As stated, it took these robots several hundred generations to do seemingly “simple” tasks. Humans have been at it for several thousand generations (and they still find ways of mucking things up). So it will be some time before we see a Cyberdyne series 800 model 101 walking down the street with an Uzi in each hand…

In the meantime, other scientists can use this new field of Evolutionary Robotics to further their studies…

and piss off the creationists.

This post has been filed under Rise of the Robots, News as Cyberpunk by Mr. Roboto.


February 5, 2010

Traclo said:

Pretty neat!
I wonder how they replaced sexual reproduction as a means of both recombination and determining fitness. Determining which bot was most fit would pretty interesting.

Also we’ve been at this evolution thing for much much longer than several thousand iterations. We all come from bacteria ultimately so several million iterations at least to get humans seems more likely. 3.5 - 4.5 billion years is an awful long time to do it.

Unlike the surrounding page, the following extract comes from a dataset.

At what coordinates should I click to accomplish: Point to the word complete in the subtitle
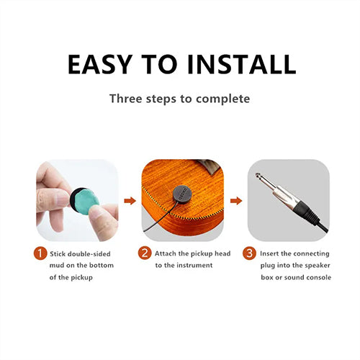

Unless we guide the robots evolution… which could be completely hilarious if we went extinct leaving the robots to argue over intelligent design.

Klaw said:

Those are totally Dalek prototypes right there…

February 6, 2010

Stormtrooper of Death said:

Interesting to read news from other science/AI teams. Not really my thing, but nice. What about simulating earth by using yahoo mass server systems or so, and see what would happen when a simulated nuke attack or bio attack on earth would result into. Thats also interesting to simulate and test.

Other things what is interesting , is how would these robots interact with ‘other’ external living beings ?

February 7, 2010

Shadow0 said:

So… what was up with this “AkImbo” posting two articles that were both removed?

February 14, 2010

Steel said:

Hmm, pretty cool stuff with the combination of genetic algorithms and brain/body morphology. One step closer to VNMs, I like it.